Kembang Taji terdiam beberapa saat, seraya memperhatikan tawanan itu. Caranya bertutur, dan nama-nama yang disebutkannya berbeda dengan keadaan mereka disini. Sehingga, dia yakin kalau laki-laki ini adalah orang asing.

“Nenek Kampar Ilir! Inikah laki-laki asing yang kau katakan tadi akan membuat bencana bagi kita?” tanya Kembang Taji seraya menoleh kepada wanita tua bermuka buruk itu.

“Ya! Dialah penyebab bencana itu, Tuanku! Meski Tuanku memberinya hukuman mati, namun segalanya telah terlambat. Hamba yakin kawannya yang seorang lagi akan kembali bersama kawan-kawannya, kemudian bencana itu akan dimulai,” sahut Nenek Kampar Ilir dengan suara lantang dan bola mata mendelik tajam kepada Kaliki.

“Kalau begitu, dia memang tidak berguna!” ujar Kembang Taji, dingin.

“Oh.... Apa maksud kalian...?!” tanya Kaliki terperangah memandang wanita tua itu dan Kembang Taji bergantian.

“Artinya kau harus menjalani hukuman mati!” desis Kijang Merah.

“Oh, tidak! Tidaaak...!” teriak Kaliki.

Laki-laki itu berontak, berusaha melepaskan diri dari ikatan di kedua tangan dan kakinya. Tapi dengan sigap dua orang pengawal langsung meringkus dan membawanya keluar dari tempat itu. Masih sempat terdengar teriakannya yang panjang, namun sesaat kemudian terhenti. Kedua pengawal itu mengetahui kalau ratu mereka tidak suka keributan. Maka salah seorang kembali menyumpal mulut Kaliki!

********************

Hutan Damar Setan bukanlah hutan biasa. Selama ini, mereka mengetahui kalau semakin masuk ke dalam wilayah utara, maka segala binatang buas akan mereka temui. Biasanya hewan siang yang ditakuti manusia. Sehingga tidak heran bila ada orang yang memasukinya, harus bergerak malam hari.
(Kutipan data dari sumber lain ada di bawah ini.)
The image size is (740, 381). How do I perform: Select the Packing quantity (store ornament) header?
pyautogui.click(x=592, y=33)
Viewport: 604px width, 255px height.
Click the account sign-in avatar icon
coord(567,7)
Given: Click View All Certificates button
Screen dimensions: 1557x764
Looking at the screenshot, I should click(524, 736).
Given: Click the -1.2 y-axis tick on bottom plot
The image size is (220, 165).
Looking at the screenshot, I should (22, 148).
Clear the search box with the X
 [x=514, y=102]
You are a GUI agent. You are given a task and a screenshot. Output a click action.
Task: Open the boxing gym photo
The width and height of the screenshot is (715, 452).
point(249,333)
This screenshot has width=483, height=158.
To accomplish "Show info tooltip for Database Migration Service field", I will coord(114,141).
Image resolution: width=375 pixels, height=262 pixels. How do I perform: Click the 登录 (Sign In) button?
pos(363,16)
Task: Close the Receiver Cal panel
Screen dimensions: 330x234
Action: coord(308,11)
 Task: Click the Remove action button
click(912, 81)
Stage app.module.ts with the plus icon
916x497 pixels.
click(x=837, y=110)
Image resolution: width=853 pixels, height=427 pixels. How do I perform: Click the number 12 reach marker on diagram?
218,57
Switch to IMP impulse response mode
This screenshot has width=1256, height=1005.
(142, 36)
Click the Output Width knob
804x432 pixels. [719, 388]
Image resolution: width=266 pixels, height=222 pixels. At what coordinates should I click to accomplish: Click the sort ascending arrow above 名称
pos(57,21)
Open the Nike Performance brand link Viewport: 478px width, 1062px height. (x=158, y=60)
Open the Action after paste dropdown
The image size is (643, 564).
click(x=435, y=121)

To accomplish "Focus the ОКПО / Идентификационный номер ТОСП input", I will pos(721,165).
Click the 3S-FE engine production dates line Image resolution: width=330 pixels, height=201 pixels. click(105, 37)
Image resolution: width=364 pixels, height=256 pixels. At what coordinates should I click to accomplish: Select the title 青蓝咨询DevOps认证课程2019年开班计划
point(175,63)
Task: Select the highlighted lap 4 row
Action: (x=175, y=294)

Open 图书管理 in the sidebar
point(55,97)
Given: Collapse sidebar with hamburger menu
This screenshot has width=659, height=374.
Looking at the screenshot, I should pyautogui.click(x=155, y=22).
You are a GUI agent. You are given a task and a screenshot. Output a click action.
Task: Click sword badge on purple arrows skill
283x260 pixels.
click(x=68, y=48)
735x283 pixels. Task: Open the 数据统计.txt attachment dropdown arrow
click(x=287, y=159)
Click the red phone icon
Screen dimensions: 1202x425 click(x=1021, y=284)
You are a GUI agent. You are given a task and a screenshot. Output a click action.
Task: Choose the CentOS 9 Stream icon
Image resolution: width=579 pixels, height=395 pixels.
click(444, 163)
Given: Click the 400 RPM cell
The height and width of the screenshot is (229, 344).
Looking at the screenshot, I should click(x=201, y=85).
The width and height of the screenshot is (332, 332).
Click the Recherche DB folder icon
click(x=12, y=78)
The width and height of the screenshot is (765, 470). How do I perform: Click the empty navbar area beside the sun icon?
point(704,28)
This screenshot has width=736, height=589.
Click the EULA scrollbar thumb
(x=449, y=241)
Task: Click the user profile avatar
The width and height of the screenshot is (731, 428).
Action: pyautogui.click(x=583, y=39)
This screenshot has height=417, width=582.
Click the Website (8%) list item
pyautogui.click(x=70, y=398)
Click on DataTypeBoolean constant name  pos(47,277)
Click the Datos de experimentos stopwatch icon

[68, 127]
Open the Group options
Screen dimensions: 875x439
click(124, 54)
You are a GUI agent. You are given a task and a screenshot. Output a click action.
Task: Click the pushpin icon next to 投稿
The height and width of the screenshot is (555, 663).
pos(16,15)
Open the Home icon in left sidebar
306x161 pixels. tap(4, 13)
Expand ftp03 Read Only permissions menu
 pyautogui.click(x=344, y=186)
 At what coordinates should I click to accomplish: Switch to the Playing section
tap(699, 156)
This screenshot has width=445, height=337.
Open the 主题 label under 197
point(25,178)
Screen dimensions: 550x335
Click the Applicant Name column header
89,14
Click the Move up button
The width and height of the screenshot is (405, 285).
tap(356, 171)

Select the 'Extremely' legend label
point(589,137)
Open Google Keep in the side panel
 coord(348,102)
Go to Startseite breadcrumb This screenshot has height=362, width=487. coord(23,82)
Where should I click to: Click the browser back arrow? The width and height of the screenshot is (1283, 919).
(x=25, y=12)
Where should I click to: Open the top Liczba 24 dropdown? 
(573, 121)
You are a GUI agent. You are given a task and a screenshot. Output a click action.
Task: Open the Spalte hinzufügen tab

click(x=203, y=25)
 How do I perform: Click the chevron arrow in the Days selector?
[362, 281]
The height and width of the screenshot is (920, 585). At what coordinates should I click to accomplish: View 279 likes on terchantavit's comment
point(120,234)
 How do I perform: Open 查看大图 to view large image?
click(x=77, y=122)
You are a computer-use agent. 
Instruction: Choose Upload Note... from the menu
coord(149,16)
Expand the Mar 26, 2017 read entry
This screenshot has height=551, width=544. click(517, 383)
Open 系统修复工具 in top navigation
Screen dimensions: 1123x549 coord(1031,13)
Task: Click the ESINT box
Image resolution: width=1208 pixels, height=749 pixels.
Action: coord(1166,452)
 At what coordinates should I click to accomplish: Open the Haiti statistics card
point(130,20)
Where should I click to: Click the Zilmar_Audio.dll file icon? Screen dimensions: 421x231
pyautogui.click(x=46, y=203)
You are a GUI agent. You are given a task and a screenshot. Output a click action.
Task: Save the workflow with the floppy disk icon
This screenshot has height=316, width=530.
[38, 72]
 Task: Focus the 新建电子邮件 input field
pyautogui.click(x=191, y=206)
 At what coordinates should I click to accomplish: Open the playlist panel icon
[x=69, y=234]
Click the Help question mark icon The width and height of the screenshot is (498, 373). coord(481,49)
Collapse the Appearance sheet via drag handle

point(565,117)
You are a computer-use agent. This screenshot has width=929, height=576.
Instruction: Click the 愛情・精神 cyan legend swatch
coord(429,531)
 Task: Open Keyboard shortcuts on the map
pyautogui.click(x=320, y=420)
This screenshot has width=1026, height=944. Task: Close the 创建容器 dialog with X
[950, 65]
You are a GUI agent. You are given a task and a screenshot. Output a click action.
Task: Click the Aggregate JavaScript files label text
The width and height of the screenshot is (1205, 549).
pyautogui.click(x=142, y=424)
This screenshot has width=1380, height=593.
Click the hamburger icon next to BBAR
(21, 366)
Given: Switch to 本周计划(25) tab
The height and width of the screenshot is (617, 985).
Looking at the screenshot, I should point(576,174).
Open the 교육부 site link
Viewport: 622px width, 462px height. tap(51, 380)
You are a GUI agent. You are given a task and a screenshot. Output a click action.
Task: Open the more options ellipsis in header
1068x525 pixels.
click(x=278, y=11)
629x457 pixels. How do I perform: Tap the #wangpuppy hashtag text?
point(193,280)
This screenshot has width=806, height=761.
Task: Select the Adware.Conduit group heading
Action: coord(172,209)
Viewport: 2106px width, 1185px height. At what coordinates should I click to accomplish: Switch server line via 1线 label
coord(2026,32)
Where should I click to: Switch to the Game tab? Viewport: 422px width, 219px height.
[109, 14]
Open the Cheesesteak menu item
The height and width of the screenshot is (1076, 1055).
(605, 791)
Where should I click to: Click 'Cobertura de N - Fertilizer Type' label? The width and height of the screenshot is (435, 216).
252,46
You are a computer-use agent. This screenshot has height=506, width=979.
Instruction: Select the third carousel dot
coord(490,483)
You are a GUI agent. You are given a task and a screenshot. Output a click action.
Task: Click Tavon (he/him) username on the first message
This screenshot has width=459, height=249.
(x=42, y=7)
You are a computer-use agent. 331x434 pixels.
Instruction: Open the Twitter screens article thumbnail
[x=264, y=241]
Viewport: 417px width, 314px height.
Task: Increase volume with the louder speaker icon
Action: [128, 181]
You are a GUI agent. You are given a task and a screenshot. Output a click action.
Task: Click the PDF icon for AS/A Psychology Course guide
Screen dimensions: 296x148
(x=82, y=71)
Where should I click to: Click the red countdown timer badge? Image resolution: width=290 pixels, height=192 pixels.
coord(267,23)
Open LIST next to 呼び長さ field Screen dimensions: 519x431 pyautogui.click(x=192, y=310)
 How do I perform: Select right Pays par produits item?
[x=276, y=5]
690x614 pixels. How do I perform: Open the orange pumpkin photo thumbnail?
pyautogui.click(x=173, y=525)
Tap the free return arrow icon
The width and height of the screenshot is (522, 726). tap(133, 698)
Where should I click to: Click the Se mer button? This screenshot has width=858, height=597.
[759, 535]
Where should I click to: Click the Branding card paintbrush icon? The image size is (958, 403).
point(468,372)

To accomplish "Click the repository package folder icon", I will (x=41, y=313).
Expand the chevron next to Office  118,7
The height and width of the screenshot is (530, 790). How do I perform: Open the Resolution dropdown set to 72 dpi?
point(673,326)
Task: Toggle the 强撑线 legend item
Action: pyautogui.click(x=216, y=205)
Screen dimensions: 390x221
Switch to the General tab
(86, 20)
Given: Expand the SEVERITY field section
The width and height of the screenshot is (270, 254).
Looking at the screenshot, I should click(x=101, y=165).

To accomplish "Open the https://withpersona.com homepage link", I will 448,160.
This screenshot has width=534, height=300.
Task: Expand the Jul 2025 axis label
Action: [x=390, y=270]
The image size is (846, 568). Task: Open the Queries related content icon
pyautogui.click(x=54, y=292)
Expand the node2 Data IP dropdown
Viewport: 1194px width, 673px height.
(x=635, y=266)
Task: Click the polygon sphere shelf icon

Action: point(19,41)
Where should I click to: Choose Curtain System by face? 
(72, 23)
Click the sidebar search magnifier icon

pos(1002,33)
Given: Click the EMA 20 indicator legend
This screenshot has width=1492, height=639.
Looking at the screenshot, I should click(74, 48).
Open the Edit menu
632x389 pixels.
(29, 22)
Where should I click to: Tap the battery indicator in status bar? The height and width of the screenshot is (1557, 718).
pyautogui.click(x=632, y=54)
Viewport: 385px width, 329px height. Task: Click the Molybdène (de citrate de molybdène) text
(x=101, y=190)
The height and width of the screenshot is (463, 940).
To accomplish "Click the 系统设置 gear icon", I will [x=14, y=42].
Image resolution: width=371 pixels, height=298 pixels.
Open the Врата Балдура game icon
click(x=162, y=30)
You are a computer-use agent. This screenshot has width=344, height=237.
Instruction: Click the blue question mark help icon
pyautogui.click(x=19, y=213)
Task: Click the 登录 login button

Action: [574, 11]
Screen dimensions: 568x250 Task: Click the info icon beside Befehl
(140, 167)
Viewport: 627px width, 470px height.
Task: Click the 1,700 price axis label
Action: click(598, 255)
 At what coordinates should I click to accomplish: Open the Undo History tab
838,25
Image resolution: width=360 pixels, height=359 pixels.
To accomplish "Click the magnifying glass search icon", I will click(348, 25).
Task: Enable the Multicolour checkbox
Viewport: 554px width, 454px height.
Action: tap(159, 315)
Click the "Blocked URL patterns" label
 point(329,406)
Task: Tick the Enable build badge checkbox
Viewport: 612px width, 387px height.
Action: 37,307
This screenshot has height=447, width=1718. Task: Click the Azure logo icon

Dengan demikian hewan buas yang berkeliaran di siang hari tidak akan berani mengganggu mereka.

“Apakah aku harus selalu jalan di depan...?” keluh seorang laki-laki sambil berkali-kali menoleh kebelakang.

“Tidak usah membantah, Badar!” dengus laki-laki berbadan besar.

Memang, mereka adalah rombongan anak buah Ki Seta yang hendak menuju Pulau Perawan yang merupakan letak dari Istana Tulang Emas. Menurut Badar yang menjadi penunjuk jalan, di pulau itu banyak terdapat emas berlian dan wanita-wanita cantik.

Jumlah mereka sekitar lima puluh orang dengan dua buah senjata di tangan masing-masing. Sedangkan sebagian lagi membawa obor sebagai penerangan.

Sementara itu, laki-laki yang bernama Badar bersungut-sungut kesal. Pikirannya mulai bercabang merasakan keadaan ini. Ki Seta memang mengampuninya. Tapi, sikapnya tetap sinis. Dia sama sekali tidak dihargai, meski telah menceritakan hal yang menarik hati. Dan kini laki-laki berbadan besar yang bernama Ki Mangun seenaknya saja membentak dan menghardiknya sejak tadi.

Saat ini Badar malah memikirkan, bagaimana caranya bisa kabur dari mereka. Soalnya kalau mereka berhasil mencapai pulau itu, dan ternyata di sana tidak ada emas seperti yang diceritakannya, maka habislah riwayatnya. Ki Seta yang kali ini diwakili Ki Mangun, pasti akan menebas lehernya!

“Berapa lama lagi kita akan sampai?” tanya Ki Mangun.

“Eh, apa? Oh, tidak lama lagi! Sebentar lagi kita sampai,” sahut Badar.

“Jangan main-main kau, Badar! Sudah berapa lama kita berjalan? Sudah mau patah kakiku ini!” bentak Ki Mangun.

“Tidak lama lagi, Ki! Apakah kau tidak merasakan angin laut? Itu berarti kita akan sampai,” sahut Badar, berusaha meyakinkan.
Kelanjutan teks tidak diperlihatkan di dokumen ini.